Extracted records section start

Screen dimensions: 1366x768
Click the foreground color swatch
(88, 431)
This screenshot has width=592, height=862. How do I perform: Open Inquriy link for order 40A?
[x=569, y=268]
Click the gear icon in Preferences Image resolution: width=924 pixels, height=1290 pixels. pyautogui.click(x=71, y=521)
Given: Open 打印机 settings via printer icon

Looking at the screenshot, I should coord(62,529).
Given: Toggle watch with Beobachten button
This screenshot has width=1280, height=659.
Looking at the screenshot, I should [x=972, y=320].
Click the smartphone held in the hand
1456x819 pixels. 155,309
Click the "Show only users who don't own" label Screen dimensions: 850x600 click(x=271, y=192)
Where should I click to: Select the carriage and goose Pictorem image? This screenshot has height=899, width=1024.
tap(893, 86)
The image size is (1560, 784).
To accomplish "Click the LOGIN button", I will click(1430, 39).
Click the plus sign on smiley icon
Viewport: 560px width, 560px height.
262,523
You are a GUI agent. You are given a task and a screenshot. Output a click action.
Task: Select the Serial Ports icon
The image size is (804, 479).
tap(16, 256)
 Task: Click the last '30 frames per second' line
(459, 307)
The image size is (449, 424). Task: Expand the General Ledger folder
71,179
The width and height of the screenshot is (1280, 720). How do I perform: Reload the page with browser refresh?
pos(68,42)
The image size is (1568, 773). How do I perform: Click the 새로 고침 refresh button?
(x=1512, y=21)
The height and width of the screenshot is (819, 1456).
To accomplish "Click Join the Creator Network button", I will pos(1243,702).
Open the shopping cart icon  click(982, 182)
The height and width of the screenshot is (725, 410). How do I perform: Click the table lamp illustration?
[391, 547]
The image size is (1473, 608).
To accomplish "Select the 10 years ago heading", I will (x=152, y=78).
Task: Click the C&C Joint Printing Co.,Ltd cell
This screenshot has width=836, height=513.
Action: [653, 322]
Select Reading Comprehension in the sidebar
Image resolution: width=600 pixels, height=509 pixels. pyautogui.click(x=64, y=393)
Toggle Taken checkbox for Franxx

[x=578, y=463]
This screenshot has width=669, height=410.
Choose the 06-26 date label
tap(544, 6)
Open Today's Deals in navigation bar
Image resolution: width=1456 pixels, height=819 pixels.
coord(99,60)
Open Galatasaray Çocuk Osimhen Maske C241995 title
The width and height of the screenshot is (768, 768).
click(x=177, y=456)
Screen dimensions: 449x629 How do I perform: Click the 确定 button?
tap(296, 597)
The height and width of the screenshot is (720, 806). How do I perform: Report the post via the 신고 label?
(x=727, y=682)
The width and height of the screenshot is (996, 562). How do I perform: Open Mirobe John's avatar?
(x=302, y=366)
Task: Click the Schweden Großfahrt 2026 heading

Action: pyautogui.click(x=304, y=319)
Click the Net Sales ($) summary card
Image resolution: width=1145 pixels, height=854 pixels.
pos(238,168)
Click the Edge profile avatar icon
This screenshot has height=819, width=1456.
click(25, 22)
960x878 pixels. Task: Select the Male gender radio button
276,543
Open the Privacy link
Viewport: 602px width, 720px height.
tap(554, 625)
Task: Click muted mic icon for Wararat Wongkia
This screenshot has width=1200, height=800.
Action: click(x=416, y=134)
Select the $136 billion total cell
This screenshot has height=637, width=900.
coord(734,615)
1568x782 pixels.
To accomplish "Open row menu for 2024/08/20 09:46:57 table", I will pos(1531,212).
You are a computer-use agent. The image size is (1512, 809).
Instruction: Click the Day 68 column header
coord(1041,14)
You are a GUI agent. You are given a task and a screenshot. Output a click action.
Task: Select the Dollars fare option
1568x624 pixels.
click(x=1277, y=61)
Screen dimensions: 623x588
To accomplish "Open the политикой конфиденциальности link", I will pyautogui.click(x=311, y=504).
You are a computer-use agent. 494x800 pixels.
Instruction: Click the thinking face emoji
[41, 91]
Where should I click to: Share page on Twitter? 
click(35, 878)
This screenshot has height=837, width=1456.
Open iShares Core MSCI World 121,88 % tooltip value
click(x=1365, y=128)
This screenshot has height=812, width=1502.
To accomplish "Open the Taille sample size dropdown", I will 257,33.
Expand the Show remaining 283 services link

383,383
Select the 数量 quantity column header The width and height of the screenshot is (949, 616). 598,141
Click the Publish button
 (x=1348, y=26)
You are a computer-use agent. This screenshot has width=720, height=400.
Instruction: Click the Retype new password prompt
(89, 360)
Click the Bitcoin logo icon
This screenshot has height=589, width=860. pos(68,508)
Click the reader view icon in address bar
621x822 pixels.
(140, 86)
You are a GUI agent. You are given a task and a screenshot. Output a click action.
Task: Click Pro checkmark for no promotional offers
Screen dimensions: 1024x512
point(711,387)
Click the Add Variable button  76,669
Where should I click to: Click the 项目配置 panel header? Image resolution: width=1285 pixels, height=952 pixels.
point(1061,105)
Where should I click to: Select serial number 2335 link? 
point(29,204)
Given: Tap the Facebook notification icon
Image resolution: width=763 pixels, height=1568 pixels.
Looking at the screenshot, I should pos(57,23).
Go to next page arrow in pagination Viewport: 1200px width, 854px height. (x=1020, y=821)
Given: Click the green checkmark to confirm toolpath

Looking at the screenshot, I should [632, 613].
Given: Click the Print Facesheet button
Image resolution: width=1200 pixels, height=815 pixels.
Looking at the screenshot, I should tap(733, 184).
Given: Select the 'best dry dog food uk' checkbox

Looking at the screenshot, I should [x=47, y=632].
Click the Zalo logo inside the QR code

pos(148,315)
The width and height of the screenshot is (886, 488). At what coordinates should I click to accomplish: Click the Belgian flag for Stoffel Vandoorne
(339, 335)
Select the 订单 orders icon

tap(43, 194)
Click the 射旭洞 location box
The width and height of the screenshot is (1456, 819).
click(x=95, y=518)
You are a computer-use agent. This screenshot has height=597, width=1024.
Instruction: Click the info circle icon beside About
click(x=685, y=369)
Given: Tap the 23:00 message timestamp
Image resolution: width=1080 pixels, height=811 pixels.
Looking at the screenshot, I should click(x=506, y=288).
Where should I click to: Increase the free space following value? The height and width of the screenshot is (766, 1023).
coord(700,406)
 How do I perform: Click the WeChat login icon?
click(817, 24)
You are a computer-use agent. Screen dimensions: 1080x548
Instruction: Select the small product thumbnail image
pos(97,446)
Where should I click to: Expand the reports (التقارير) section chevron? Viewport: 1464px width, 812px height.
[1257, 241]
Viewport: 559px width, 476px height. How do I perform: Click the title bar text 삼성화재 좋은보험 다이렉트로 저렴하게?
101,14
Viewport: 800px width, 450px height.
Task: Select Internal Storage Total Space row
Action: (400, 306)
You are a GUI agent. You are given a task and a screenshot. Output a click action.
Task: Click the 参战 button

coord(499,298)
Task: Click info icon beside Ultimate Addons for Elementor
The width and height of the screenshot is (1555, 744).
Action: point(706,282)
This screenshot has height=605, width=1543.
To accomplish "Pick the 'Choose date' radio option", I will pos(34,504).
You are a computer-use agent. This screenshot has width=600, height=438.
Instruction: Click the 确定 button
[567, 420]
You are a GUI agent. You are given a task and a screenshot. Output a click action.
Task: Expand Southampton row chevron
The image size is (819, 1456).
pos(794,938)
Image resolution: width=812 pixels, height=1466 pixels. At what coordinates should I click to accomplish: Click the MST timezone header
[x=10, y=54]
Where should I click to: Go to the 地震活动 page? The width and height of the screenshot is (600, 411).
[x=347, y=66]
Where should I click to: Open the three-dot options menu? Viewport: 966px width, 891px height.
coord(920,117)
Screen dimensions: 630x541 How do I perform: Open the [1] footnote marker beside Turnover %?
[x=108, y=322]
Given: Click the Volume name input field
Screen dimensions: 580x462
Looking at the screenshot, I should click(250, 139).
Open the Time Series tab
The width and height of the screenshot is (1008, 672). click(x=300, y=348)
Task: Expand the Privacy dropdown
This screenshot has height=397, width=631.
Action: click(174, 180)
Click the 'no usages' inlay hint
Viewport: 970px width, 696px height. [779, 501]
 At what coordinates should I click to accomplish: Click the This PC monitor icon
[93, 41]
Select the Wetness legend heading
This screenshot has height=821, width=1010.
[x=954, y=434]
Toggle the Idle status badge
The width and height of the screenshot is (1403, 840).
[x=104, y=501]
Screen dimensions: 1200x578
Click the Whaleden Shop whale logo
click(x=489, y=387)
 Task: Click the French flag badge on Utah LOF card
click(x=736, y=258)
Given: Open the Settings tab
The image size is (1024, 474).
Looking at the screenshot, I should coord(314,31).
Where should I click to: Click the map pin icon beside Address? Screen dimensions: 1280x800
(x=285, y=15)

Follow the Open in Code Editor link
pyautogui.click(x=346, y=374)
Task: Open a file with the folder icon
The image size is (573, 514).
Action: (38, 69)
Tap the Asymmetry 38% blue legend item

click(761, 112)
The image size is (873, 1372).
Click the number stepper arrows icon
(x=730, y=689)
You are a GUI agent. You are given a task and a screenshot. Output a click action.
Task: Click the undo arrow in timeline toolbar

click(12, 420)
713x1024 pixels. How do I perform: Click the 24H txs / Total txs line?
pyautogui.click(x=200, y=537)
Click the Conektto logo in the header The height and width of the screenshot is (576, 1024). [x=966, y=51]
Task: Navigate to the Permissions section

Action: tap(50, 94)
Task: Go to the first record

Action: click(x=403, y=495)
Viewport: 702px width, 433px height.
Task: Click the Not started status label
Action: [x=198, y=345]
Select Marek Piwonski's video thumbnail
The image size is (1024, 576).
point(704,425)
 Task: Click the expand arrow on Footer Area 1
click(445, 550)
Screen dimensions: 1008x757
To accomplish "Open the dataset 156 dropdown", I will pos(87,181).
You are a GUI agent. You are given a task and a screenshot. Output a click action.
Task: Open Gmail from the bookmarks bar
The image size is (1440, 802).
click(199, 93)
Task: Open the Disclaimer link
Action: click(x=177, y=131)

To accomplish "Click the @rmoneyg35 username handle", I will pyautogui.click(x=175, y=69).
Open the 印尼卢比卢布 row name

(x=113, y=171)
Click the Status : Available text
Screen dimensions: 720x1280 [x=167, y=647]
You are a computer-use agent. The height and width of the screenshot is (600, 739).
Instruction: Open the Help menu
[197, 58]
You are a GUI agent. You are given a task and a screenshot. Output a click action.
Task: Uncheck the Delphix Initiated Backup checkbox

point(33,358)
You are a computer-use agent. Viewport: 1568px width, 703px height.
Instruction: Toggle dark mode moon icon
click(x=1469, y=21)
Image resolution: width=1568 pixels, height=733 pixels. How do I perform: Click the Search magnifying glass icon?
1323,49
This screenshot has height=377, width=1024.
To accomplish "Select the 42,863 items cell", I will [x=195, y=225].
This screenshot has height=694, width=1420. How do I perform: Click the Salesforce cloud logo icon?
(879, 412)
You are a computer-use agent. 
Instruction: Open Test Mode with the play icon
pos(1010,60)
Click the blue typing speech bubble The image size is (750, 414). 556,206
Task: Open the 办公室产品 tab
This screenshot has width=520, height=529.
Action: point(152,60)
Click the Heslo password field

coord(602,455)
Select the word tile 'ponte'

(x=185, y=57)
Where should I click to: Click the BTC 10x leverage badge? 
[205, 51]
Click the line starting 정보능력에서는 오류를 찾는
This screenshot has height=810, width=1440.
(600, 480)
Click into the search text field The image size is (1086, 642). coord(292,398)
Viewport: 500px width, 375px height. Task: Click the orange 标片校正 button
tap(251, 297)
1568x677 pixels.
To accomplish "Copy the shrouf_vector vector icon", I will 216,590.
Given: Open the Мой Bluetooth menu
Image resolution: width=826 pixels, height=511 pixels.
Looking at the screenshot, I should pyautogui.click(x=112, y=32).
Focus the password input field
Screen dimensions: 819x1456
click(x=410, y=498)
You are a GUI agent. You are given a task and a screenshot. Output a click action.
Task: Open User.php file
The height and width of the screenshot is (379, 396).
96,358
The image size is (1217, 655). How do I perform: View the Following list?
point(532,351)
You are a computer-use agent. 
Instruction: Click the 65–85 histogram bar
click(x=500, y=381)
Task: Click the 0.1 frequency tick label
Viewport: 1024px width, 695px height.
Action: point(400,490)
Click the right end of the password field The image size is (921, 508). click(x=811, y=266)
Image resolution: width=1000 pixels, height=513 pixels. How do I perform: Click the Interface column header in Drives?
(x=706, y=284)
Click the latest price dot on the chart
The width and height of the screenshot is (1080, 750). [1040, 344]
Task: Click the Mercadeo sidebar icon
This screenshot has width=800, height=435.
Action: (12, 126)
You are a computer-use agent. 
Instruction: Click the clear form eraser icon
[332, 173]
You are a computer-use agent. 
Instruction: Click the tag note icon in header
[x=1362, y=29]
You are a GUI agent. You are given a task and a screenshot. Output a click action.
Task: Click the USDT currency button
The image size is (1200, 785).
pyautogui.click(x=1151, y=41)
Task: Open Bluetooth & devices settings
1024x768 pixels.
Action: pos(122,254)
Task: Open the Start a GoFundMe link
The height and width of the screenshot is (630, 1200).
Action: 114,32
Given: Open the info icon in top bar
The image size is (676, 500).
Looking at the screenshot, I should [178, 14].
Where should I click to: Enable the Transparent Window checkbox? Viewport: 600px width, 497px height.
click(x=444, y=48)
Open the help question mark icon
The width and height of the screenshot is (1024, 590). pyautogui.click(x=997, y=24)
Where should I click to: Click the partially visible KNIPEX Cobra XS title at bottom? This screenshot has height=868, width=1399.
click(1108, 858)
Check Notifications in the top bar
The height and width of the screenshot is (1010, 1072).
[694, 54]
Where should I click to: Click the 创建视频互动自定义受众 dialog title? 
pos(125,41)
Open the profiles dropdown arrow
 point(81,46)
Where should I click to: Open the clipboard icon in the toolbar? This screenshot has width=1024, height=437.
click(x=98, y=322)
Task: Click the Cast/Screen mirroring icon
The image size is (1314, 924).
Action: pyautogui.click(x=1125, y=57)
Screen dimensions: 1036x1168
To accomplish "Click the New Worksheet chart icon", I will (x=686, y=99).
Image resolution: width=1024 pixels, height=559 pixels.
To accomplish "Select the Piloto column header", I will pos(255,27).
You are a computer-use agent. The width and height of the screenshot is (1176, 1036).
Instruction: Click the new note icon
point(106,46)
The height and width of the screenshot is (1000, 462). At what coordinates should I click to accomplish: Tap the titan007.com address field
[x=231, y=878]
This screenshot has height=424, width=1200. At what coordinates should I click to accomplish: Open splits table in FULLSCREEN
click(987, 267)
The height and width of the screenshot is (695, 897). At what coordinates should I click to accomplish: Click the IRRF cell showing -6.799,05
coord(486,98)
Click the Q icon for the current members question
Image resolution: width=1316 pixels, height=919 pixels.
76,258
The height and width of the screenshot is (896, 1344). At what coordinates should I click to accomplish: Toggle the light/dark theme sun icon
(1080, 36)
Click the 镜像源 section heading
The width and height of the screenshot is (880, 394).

Extracted records section end

— What you have to do —
Every line above from the line with "Image resolution: width=1080" to the line with "You are a computer-use agent. Screen", inclusive, must be returned exactly; no other line belongs in the reply.

— Task output —
Image resolution: width=1080 pixels, height=811 pixels.
Looking at the screenshot, I should click(x=506, y=288).
Where should I click to: Increase the free space following value? The height and width of the screenshot is (766, 1023).
coord(700,406)
 How do I perform: Click the WeChat login icon?
click(817, 24)
You are a computer-use agent. Screen dimensions: 1080x548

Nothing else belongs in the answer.